-- ACTIVITY --
Pull out the lines from the one containing "You are a computer-use" through the final line of the listing below and repeat them exactly. Leave the pictures behind.

- - -

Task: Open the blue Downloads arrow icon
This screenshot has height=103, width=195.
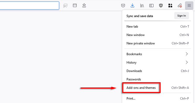Action: 133,6

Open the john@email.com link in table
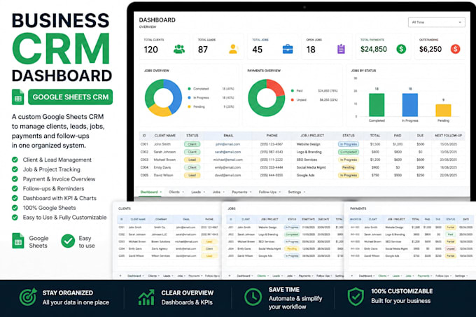[x=228, y=144]
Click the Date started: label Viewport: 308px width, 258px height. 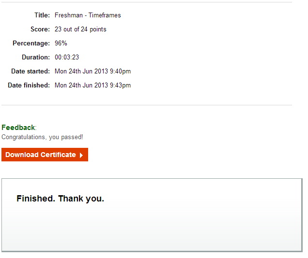point(31,72)
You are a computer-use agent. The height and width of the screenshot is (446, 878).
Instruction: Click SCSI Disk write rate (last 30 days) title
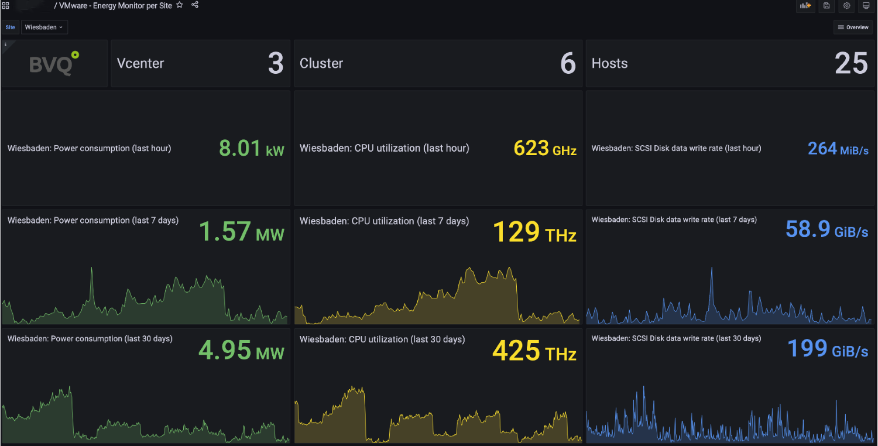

- - -

-- ANSWER TO THIS TASK --
You are a computer-use agent. The height and width of the screenshot is (446, 878).
Instruction: Click SCSI Disk write rate (last 30 days) title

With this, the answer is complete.